Is There A Better Hard Drive Metaphor?

Posted: 2022-04-03

This is mostly a post to complain about something that chafes. I wish there was a programming language (ideally several) that acknowledged that computers have hard drives, not just a processor, RAM and other_devices[].

Something that has struck me when I’ve been working with the search engine is how unfinished the metaphor for accessing physical disks is in most programming languages. It feels like an after-thought, half left to the operating system to figure out, a byzantine relic of the days when computers had tape drives and not SSDs.

Reading and writing files is clunky and awkward no matter how you do it. Objects and classes are representations of bytes in memory, effortlessly integrated in the language. Why can’t they be representations of bytes on a disk? Between mmap and custom allocators, this seems extremely doable.

It’s a jarring contrast to the rest of almost any programming language other than perhaps C. In fact, what you’ve got is effectively C, with all of its problems and more.

In the rest of the languages, there may be some token effort toward reading files structured as streams of objects, but in general, you are stuck filling buffers with bytes. There is a marked lack of expressiveness in this type of programming.

This has fed into this divide where there are robed greybeard mystics who have peered beyond the veil and know how to access a hard drive effectively, performing eldritch rites with B-trees, ring buffers, and other forbidden data structures you vaguely may remember from your deepest slumber during that one class as a second year undergraduate; and the rest of the programmers who will never awaken to this unspeakable knowledge.

Often we use a DBMS as a stopgap solution to get around the sorry state of disk access, but that in itself is a kludge in many cases. Object-relational mapping is a shoe that never quite fits, and if possible SQL integrates even worse into other programming languages than disk access does.
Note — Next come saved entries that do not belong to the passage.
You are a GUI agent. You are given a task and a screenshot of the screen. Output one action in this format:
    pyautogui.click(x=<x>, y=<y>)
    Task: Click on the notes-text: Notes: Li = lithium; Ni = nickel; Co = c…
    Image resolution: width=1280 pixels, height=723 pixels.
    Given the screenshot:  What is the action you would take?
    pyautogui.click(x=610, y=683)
Besides, relational databases are hard, it’s still too arcane. Let’s just turn it into a kv-store with JSON blobs for each value.

The file system itself is actually a database too. They’re based on pretty much the exact same principles and data structures as your average DBMS.
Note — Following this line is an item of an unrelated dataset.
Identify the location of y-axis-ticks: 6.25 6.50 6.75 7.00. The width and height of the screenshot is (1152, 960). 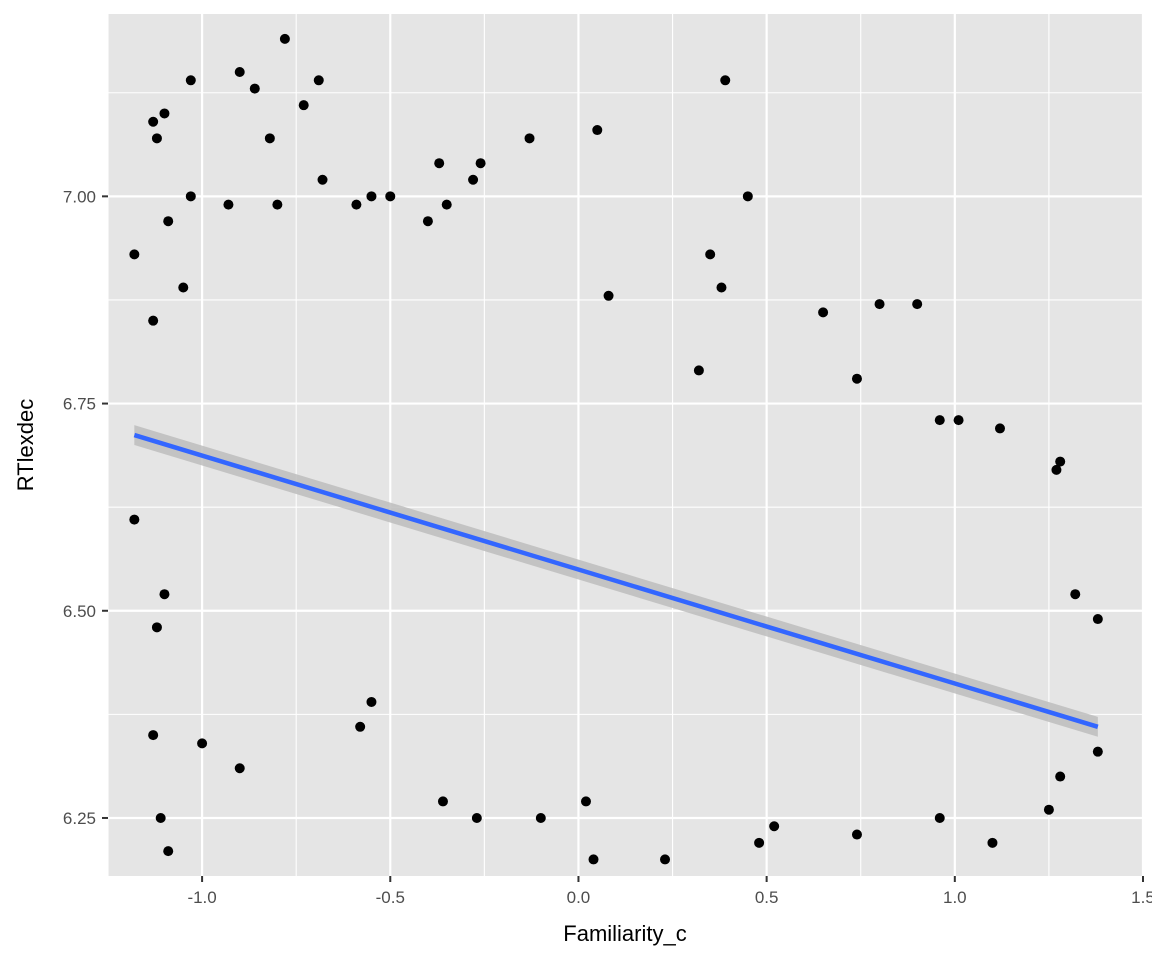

So what you’ve got is a nightmarish turducken, the file system as the OG NoSQL database from generations past, containing a relational SQL database, containing an ad-hoc NoSQL database. It’s like that old Xzibit meme, putting a database in a database so you can database while you database.

Feels like a state of surrender. Sorry guys, hard drives were too difficult to figure out, let’s bury them in abstractions and forget they exist.
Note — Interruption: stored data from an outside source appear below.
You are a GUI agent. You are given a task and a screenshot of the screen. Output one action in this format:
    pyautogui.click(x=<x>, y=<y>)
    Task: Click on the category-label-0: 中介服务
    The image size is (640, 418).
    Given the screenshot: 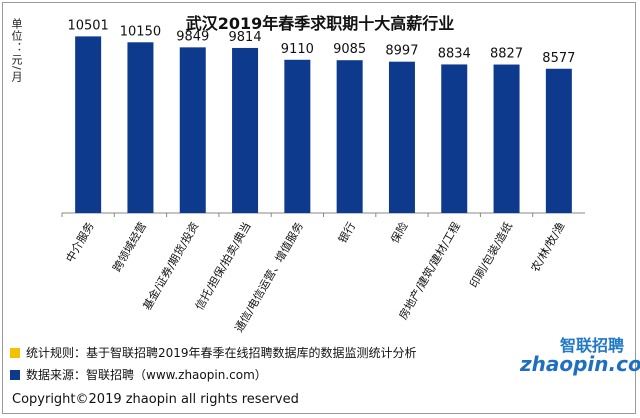 What is the action you would take?
    pyautogui.click(x=80, y=242)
We’re off on a bad track here, probably starting with the fact that the operating system is attempting to hide the fact that hard drives are block devices from the userspace, while this is something you urgently need to lean into if you want your program to be fast.

With all the development on new programming languages going on, one more guaranteed to be memory safe than the other, is anyone working on a language that properly integrates hard drives as a first class citizen? Would be a neat thing to explore.